Breaking Down and Building Up: Chemical Tools for the Glycosciences

分解与构建：糖科学的化学工具

• 批准号: RGPIN-2022-04437
• 负责人: Edgar, Landon
• 金额: $ 1.82万
• 依托单位: University of Toronto
• 依托单位国家: 加拿大
• 项目类别: Discovery Grants Program - Individual
• 财政年份: 2022
• 资助国家: 加拿大
• 起止时间: 2022-01-01 至 2023-12-31
• 项目状态: 已结题
• 来源: https://www.nserc-crsng.gc.ca/ase-oro/Details-Detailles_eng.asp?id=762115
• 关键词: Breaking; Down; Building; Up; Chemical

Glycans are the most abundant organic molecules on the planet and coat the surface of cells in every known organism. These structures can range in size from simple monosaccharides to extended polysaccharides hundreds of units long. Despite evidence that glycans play critical roles in biology, we still lack a detailed understanding of the molecular mechanisms that link diverse glycan structures to their biological function(s). A major reason for this has been a dearth of available tools to manipulate glycans in the context of live cells. Unlike proteins and nucleic acids, biosynthesis of glycans is not a template-directed process, which limits the toolbox of technologies that are useful for studying these structures. My research program is focused on the design and synthesis of chemical probes and reagents that will enable glycoscientists to better understand the basic biological mechanisms that govern glycan biosynthesis, presentation, and ultimately function. Our approach is to harness synthetic chemistry to create platforms that allow us `break down' and `build up' glycans with a focus on molecular detail. Over the next five-years, we will develop reagents that will allow us to inhibit presentation of challenging-to-probe glycans (O-linked structures), invent a superior synthetic route to access the metabolic precursors (nucelotide diphosphate sugars) required to assemble a broad range of glycan structures, and engineer completely synthetic glycocalyces on living cells that will provide absolute molecular control over surface-displayed glycans. This research program will provide highly-qualified personnel (HQP) with valuable interdisciplinary research experiences as they will not only synthesize sophisticated chemical matter, but also validate this material in biological assays. Our specific aims include: Aim 1: Develop next-generation reagents for inhibiting O-linked glycan biosynthesis Aim 2: Improve access to synthetic nucleotide diphosphate sugars. Aim 3: Expand glycocalyx engineering technologies via on-cell glycopolymer synthesis. Combined, these aims will fill multiple unmet needs in the glycosciences and enable future research activities that deeply probe fundamental biological processes.

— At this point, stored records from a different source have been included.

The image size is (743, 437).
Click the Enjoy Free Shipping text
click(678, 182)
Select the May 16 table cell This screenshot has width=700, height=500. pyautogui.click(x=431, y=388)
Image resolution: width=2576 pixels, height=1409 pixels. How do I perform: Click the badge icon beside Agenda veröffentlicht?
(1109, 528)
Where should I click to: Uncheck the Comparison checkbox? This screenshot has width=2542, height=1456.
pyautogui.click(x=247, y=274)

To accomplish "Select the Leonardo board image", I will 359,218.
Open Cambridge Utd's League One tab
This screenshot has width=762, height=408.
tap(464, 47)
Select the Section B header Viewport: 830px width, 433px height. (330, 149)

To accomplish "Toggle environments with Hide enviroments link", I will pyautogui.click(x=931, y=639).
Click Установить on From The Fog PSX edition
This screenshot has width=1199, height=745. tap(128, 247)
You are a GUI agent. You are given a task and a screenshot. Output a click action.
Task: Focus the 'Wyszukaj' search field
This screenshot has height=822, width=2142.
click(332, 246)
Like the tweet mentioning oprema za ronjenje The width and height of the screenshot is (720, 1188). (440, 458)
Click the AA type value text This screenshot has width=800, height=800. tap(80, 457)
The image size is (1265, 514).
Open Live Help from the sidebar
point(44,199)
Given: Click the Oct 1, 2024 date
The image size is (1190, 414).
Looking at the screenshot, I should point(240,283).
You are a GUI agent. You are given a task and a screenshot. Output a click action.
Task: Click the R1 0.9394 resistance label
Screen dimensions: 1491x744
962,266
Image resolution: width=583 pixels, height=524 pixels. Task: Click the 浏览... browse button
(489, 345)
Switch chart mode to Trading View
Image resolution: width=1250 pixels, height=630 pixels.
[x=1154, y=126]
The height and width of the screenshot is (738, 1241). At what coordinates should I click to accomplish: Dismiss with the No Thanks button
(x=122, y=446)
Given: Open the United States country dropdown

聚糖是地球上最丰富的有机分子，覆盖在每种已知生物的细胞表面。这些结构的大小可以从简单的单糖到数百个单元长的多糖。尽管有证据表明聚糖在生物学中起着关键作用，但我们仍然缺乏对将不同聚糖结构与其生物学功能联系起来的分子机制的详细了解。其主要原因是缺乏可用的工具来操纵活细胞中的聚糖。与蛋白质和核酸不同，聚糖的生物合成不是模板导向的过程，这限制了用于研究这些结构的技术工具箱。我的研究项目集中在化学探针和试剂的设计和合成，这将使糖科学家更好地了解控制聚糖生物合成，呈现和最终功能的基本生物机制。我们的方法是利用合成化学来创建平台，使我们能够“分解”和“建立”聚糖，重点关注分子细节。在接下来的五年里，我们将开发试剂，使我们能够抑制挑战探针聚糖（O-连接结构）的呈现，发明一种上级合成路线，以获得组装广泛聚糖结构所需的代谢前体（nucelotide二磷酸糖），并在活细胞上设计完全合成的糖萼，这将对表面展示的聚糖提供绝对的分子控制。该研究计划将为高素质人员（HQP）提供宝贵的跨学科研究经验，因为他们不仅将合成复杂的化学物质，而且还将在生物测定中验证这种材料。我们的具体目标包括：目标1：开发下一代抑制O-连接聚糖生物合成的试剂目标2：改善合成核苷酸二磷酸糖的获得。目的3：通过在细胞上合成糖聚合物拓展糖萼工程技术。结合起来，这些目标将填补糖科学中多种未满足的需求，并使未来的研究活动能够深入探索基本的生物过程。